START Excerpted records

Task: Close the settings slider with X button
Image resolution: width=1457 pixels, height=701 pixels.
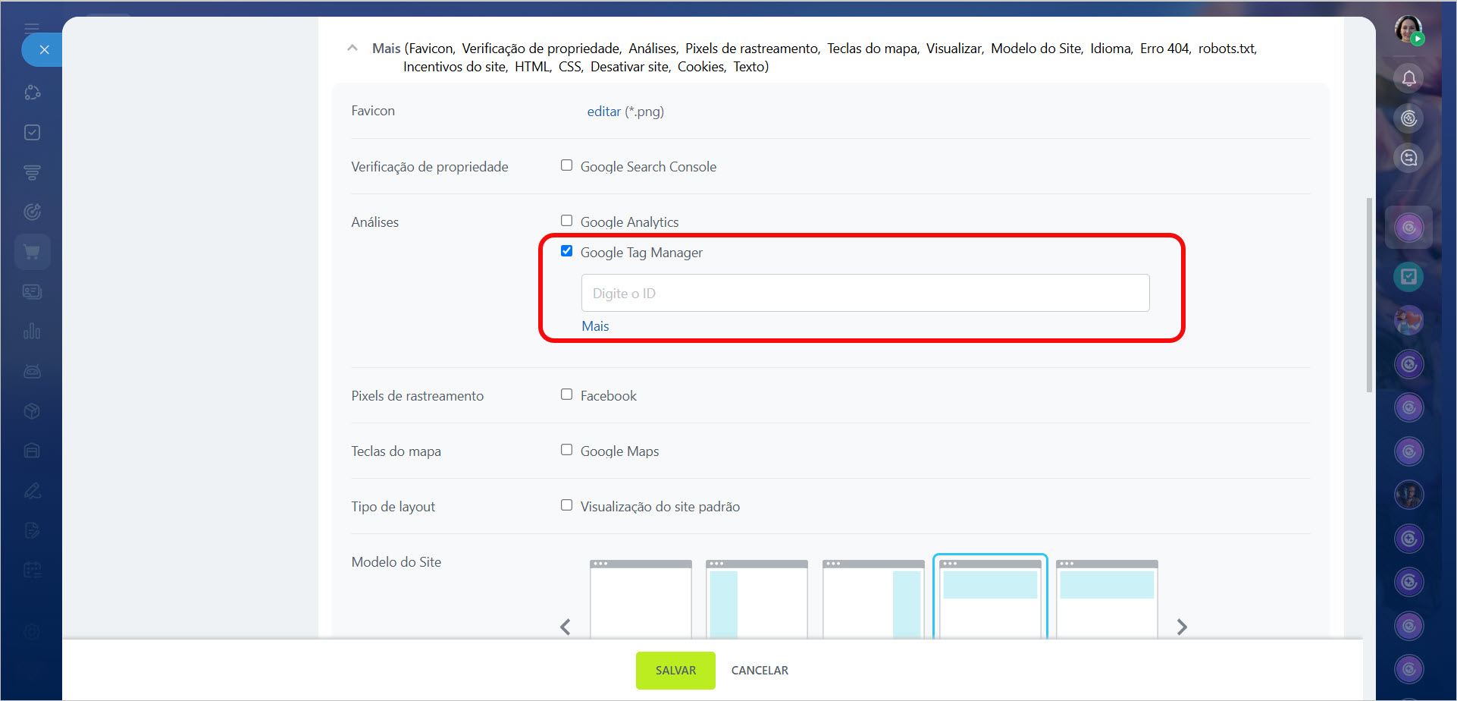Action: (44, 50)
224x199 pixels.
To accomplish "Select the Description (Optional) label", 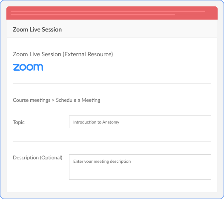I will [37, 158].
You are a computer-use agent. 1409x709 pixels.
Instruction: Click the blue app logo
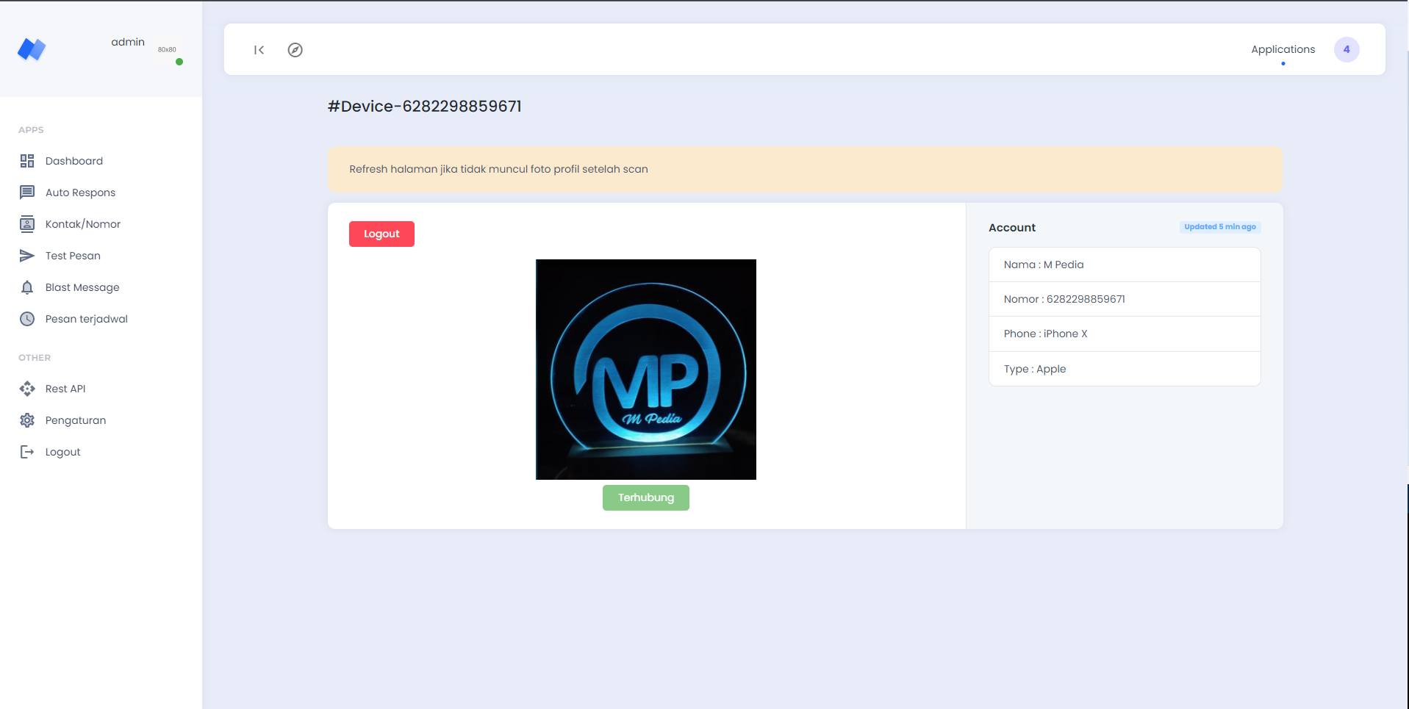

END Excerpted records

# About this exercise:
In the data above, find the line containing "You are a computer-use"; from there, please write out each line through the end, exactly, with the pictures omitted.

# Problem solution:
You are a computer-use agent. 1409x709 pixels.
Instruction: Click the blue app logo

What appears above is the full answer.